**What this task involves**
Collect every line of the data below that contains the string "shaft".

**Element and position data**
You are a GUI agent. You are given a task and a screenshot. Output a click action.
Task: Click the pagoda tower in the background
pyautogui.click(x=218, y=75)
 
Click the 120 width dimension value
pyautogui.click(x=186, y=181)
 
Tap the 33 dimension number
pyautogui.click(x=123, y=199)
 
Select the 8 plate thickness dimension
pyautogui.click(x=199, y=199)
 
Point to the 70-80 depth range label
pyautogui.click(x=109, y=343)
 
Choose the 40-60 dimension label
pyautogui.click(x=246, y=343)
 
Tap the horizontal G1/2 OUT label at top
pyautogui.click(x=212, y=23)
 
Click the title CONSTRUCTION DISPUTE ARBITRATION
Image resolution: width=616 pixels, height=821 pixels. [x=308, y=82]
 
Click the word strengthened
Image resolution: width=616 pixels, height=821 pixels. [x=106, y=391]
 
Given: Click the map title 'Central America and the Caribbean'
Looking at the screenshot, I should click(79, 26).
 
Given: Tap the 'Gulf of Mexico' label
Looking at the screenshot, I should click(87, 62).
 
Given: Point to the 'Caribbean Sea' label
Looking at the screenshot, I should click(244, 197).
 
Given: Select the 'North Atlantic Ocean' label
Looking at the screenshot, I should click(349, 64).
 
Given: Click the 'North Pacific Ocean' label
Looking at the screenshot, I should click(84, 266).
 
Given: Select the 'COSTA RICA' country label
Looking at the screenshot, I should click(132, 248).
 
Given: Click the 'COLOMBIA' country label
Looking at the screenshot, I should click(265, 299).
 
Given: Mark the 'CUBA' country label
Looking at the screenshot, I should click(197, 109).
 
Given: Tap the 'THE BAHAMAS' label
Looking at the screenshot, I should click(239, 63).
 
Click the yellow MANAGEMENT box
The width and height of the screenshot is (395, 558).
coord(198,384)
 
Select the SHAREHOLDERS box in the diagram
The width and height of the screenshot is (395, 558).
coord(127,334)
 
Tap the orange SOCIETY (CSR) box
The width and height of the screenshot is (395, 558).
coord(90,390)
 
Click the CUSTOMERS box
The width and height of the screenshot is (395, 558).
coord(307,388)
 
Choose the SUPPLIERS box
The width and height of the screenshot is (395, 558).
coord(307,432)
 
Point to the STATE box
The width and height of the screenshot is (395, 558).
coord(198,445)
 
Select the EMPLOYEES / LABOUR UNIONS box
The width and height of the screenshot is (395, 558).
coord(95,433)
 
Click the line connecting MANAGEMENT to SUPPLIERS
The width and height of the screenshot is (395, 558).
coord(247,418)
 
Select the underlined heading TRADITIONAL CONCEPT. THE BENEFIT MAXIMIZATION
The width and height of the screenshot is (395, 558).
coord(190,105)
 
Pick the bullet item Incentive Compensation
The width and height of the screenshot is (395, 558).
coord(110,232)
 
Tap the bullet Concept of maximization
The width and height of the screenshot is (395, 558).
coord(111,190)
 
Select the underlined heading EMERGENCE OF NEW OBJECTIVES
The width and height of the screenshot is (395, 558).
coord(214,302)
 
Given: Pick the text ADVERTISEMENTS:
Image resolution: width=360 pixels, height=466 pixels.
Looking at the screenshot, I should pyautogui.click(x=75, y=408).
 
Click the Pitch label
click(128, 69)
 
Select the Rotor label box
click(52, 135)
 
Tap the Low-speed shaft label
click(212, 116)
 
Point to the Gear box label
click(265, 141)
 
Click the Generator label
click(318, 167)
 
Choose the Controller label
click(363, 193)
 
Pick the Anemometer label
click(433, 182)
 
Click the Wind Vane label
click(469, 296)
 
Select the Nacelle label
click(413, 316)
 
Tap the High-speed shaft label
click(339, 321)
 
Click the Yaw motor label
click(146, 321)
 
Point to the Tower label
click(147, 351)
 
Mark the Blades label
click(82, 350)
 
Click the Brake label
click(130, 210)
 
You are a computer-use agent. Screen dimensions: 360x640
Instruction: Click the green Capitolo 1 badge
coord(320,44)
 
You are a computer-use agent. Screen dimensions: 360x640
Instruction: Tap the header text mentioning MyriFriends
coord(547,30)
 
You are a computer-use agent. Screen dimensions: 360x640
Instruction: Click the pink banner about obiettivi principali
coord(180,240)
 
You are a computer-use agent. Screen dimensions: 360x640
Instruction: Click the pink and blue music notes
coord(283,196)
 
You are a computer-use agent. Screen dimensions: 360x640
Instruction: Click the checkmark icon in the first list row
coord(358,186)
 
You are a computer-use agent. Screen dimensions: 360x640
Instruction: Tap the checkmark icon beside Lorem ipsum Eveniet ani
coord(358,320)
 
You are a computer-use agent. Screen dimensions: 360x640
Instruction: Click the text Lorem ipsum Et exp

**Answer to the exercise**
Tap the Low-speed shaft label
Tap the High-speed shaft label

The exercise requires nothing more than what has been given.